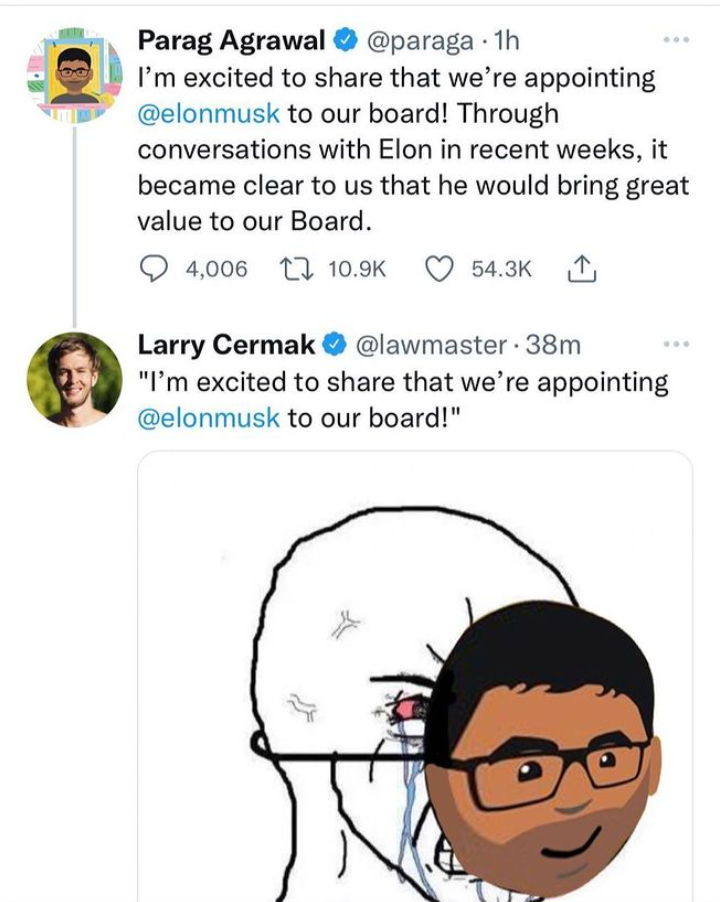Screen dimensions: 720x902
Task: Like Parag Agrawal's tweet
Action: (x=440, y=268)
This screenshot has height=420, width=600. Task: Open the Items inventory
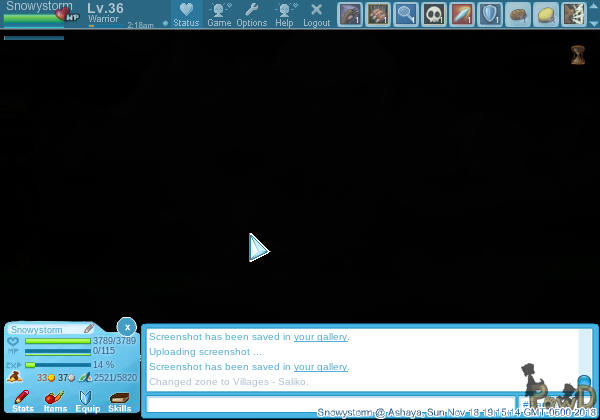pos(55,401)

====

*To be done:* Write out the listing above again word for word, leaving out the pictures.

*Solution:*
Screen dimensions: 720x902
Task: Like Parag Agrawal's tweet
Action: (x=440, y=268)
This screenshot has height=420, width=600. Task: Open the Items inventory
pos(55,401)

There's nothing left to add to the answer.